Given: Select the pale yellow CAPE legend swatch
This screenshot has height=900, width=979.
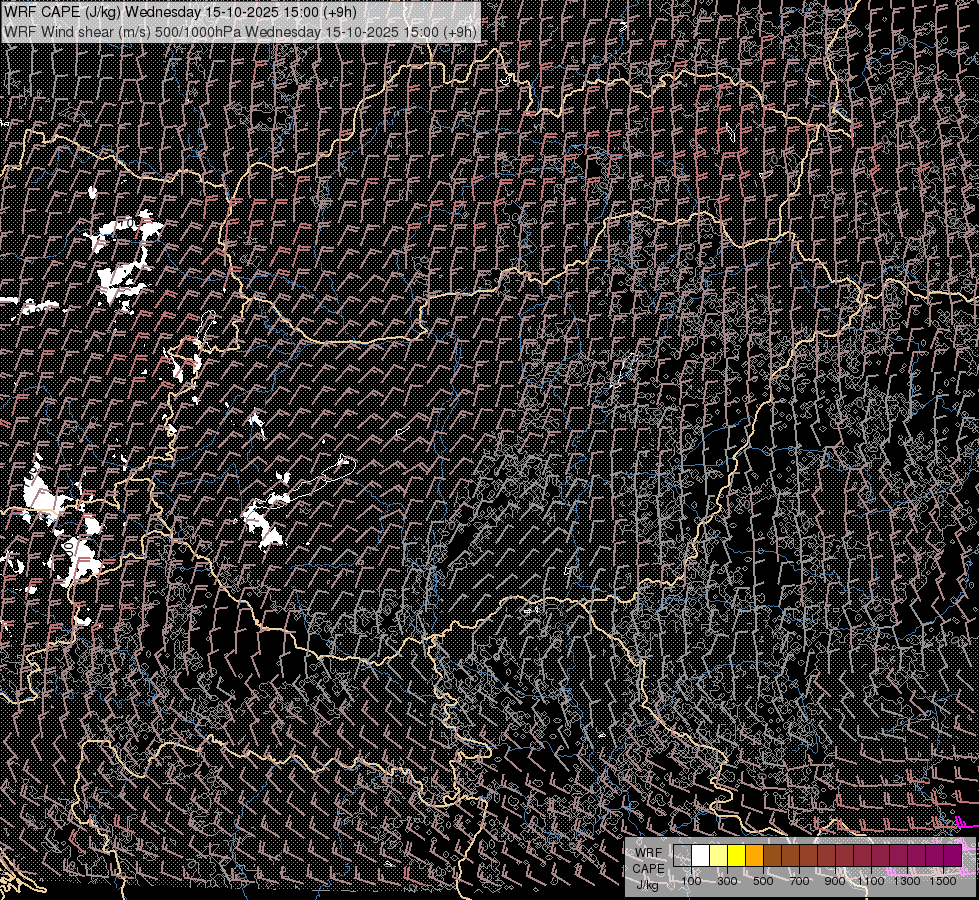Looking at the screenshot, I should [x=719, y=856].
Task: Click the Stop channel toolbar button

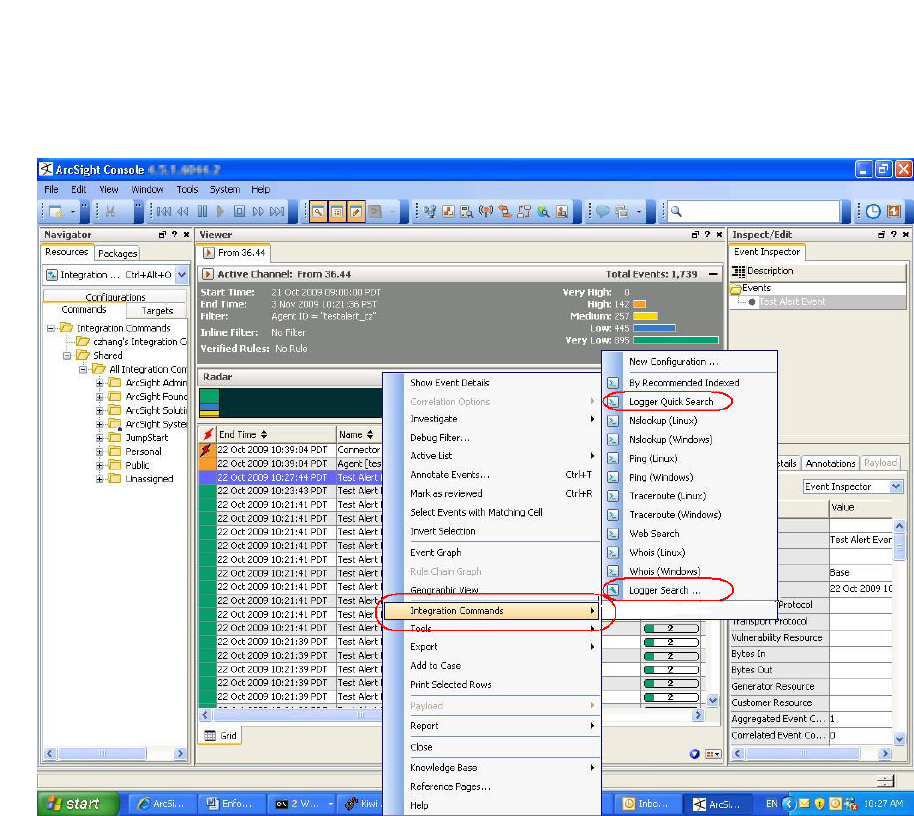Action: coord(239,212)
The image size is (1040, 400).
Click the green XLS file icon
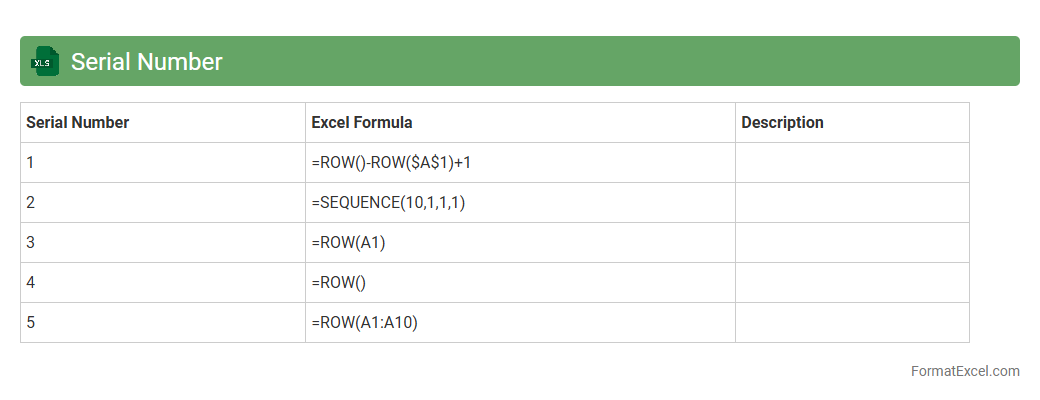[x=45, y=61]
※
### TASK TO CARRY OUT
Would you repeat the complete listing exactly, excluding each picture it holds?

### THE ANSWER
Given: Select the pale yellow CAPE legend swatch
This screenshot has height=900, width=979.
Looking at the screenshot, I should [x=719, y=856].
Task: Click the Stop channel toolbar button

Action: coord(239,212)
The image size is (1040, 400).
Click the green XLS file icon
[x=45, y=61]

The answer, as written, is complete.